It sounds massively unhilarious, I concede, but it isn’t. In fact, he was bringing the lols long before the acronym had been invented… The book is called a novel, so that he can compress time and characters to make it more readable, but it’s basically the facts.

His second book is about a guy who tumbles into a lot of money, by virtue of his picture being made famous. It’s a thin veil for what I think is another autobiographical tale. The book’s protagonist travels around the world trying to give the money away, in envelopes full of cash. It’s part travel-diary, part post-modern absurdism. The book is called ‘You Shall Know Our Velocity’. It was lent to me by an American guy I met in Beijing (Hi Ben, if you’re reading).

So, then Dave Eggers was famous! He opened a charity called 826 Valencia and an online literary magazine called McSweeneys.

McSweeney’s is great. It seems to exclusively feature short comic fiction. They print no poetry, no seriousness, no non-fiction. It’s consistently funny. You should totally click on the link.

The most recent Dave Eggers book I read is called What is the What. Like the other books, it’s a novel but it’s also the autobiography of a guy called Valentino Achak Deng, a Sudanese man who was a refugee from the Sudanese civil war (the conflcit before the Darfur conflict). I’ve never read a more page-turning, exciting, moving story. It made me go out and donate to the people who run the refugee camps.

The next book is called Zeitoun. It came out this year, and it’s the story of a muslim guy living in New Orleans at the time of Hurricane Katrina. He stayed in his house, and when the National Guard came around the neighbourhoods after the storm, they arrested him and held him for 20 days without charge.

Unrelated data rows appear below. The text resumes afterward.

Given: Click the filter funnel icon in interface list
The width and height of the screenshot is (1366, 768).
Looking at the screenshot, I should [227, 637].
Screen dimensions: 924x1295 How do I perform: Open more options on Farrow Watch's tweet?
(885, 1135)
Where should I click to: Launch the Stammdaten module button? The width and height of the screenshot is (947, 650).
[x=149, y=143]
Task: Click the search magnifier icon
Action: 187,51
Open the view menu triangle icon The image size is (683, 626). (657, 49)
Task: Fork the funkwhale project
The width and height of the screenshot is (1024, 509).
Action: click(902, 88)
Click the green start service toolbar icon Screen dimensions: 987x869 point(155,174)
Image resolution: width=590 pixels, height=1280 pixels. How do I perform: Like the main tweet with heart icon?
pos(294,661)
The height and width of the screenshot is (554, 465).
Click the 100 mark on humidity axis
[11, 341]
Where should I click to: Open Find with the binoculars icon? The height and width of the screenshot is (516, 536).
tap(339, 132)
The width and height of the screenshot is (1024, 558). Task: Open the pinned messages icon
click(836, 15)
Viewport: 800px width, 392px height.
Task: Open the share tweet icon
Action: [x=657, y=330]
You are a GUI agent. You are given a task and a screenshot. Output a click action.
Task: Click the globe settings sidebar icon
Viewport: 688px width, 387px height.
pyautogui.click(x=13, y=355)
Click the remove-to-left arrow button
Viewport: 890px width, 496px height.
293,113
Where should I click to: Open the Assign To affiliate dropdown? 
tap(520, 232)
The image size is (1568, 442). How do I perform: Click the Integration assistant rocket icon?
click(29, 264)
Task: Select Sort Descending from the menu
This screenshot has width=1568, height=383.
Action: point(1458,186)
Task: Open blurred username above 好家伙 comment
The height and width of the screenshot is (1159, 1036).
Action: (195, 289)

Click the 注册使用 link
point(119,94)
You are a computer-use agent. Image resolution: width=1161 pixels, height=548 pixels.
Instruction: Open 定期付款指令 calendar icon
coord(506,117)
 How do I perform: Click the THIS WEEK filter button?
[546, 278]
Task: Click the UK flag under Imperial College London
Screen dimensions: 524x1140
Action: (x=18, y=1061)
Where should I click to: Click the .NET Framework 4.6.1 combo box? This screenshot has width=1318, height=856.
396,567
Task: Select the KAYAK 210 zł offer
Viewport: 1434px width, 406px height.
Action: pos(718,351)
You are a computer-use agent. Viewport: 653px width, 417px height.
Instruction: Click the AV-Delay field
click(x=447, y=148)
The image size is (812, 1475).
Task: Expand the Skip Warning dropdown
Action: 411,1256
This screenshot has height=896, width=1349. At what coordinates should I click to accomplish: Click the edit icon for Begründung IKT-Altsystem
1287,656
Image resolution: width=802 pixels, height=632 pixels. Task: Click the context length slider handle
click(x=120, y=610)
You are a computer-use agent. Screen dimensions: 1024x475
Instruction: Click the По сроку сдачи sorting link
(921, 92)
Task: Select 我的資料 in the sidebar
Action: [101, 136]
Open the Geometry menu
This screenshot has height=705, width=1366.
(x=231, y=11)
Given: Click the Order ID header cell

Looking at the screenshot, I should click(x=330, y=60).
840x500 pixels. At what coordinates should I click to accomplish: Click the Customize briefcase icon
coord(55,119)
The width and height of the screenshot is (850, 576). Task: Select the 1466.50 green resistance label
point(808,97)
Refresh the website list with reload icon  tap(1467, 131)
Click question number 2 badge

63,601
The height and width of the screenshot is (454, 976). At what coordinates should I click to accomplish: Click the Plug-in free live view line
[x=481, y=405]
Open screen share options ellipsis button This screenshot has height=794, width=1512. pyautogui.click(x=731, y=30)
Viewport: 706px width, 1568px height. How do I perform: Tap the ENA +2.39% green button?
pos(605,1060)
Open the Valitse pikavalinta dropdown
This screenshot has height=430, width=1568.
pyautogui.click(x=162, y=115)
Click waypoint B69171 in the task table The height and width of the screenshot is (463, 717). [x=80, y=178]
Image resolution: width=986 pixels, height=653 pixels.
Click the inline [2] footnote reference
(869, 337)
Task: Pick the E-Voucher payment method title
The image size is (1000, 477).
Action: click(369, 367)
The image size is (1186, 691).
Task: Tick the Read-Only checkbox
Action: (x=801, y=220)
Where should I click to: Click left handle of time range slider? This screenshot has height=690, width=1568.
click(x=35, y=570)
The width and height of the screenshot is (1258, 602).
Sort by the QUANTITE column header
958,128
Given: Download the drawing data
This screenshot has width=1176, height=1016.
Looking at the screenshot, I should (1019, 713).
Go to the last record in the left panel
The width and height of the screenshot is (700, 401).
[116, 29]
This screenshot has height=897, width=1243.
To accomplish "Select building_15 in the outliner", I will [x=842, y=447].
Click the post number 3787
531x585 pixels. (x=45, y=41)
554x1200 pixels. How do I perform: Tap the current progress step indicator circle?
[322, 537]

Because an American man, in a canoe, in a flood, is highly likely to be a terrorist..

Here’s the review from the New York Times:

“Imagine Charles Dickens, his sentimentality in check but his journalistic eyes wide open, roaming New Orleans after it was buried by Hurricane Katrina…. Eggers’s tone is pitch-perfect—suspense blended with just enough information to stoke reader outrage and what is likely to be a typical response: How could this happen in America?… It’s the stuff of great narrative nonfiction…. Fifty years from now, when people want to know what happened to this once-great city during a shameful episode of our history, they will still be talking about a family named Zeitoun.”
— Timothy Egan, The New York Times Book Review

Can’t wait to read it!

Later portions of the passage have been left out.